Title: Non-Invasive Delivery of Peptides: Advances in Oral Delivery Biography:

Biography:

Nozer Mehta Peptide Technologies, LLC, USA well recognized leader with 30 years of experience in the development of peptide-based therapeutics, and an inventor on 28 issued patents and numerous applications. Excellent communication, team building and leadership skills. Proven scientific leader for internal projects, as well as collaborative teams with several external companies across multiple therapeutic areas, including osteoporosis, osteoarthritis, obesity and diabetes. Experience with presentations at major international conferences and to pharmaceutical companies, and internally to the Board of Directors. An area of extensive preclinical and clinical development expertise is the oral delivery or peptides and certain classes of small molecule drugs. Additional areas of competency include recombinant expression technologies for peptides, novel target identification, validation, and preclinical and clinical development of peptide drugs.

Abstract

Non-invasive peptide delivery routes such as oral, buccal, nasal, pulmonary and transdermal offer several advantages including safety and ease of use for the patient, and the potential for increased physician acceptance and patient compliance for chronic indications. Oral delivery remains the most extensively studied non-invasive route, but it presents numerous biological challenges. Of the few oral peptides currently marketed, most are intended for localized intestinal delivery or represent peptides with special characteristics. Absorption of orally delivered peptides into the systemic circulation generally occurs in the duodenum or lower regions of the small intestine.
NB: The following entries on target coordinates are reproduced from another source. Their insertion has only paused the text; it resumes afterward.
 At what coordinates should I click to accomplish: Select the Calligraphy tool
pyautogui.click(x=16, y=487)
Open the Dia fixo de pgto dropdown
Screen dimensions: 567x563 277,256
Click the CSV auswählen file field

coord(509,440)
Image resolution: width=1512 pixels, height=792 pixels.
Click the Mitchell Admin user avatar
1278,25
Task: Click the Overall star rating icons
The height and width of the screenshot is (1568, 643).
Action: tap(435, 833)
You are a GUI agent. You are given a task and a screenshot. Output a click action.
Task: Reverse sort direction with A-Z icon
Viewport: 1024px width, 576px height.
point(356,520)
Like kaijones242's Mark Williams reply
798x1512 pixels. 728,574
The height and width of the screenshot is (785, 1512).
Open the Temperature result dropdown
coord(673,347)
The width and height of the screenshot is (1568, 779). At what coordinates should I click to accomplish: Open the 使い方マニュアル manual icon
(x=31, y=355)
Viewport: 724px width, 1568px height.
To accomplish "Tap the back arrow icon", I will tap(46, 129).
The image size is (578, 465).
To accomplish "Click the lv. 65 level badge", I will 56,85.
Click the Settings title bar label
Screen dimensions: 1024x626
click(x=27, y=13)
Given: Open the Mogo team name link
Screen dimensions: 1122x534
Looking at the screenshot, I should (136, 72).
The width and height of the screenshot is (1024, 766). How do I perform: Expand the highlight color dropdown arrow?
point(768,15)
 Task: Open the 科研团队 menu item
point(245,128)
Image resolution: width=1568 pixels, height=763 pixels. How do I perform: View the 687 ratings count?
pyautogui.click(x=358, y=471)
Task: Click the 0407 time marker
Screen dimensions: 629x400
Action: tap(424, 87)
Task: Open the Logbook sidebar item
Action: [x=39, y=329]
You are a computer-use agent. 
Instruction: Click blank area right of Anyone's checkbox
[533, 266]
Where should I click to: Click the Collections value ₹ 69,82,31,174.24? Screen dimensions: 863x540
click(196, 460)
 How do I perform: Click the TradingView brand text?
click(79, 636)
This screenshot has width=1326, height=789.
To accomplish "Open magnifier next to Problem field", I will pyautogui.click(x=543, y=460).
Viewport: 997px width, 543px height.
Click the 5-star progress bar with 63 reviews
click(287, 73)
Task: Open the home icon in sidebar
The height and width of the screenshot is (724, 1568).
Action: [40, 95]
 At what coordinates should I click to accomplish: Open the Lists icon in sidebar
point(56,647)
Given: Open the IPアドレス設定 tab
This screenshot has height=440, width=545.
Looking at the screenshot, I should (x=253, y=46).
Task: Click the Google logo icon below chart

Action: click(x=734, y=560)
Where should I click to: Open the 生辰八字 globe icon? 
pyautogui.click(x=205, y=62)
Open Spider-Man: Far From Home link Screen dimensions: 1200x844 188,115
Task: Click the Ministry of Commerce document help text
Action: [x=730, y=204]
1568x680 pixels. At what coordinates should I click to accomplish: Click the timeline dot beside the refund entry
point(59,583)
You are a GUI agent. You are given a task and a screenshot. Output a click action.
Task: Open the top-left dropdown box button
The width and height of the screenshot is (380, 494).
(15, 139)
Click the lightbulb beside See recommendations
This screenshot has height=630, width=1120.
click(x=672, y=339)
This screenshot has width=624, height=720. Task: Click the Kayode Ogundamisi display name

The intestinal epithelium and the mucus layer offer a barrier to the transport of molecules greater than 2 to 3 amino acids in size, and intestinal proteolytic enzymes derived either from the pancreas or from the intestinal brush border membranes rapidly cleave peptide bonds. For most peptides, these challenges of poor intestinal permeability, susceptibility to proteolytic degradation, as well as their short half-life, propensity to aggregate, and other limitations need to be overcome by formulation or peptide structure modifications to increase bioavailability and develop commercially successful products. Strategies such as cyclization, addition of unnatural amino acids, and blocking of N- and C-termini to stabilize peptides and increase their protease resistance, are examples of beneficial structural modifications. The addition of protease inhibitors and permeation enhancers to the formulation, conjugation to peptide transporters, and encapsulation in robotic pills or micro- and nano-spheres are also widely used techniques. However, further increases in bioavailability, decreases in inter- and intra-patient variability, elimination of food effects, and confirmation of long term safety of formulation excipients remain as foci for further efforts to fully realize the potential for oral delivery. A variety of peptide molecules are currently in pre-clinical or different stages of clinical development using one or more of these technologies to facilitate paracellular or transcellular transport, and recent data on these studies will be presented.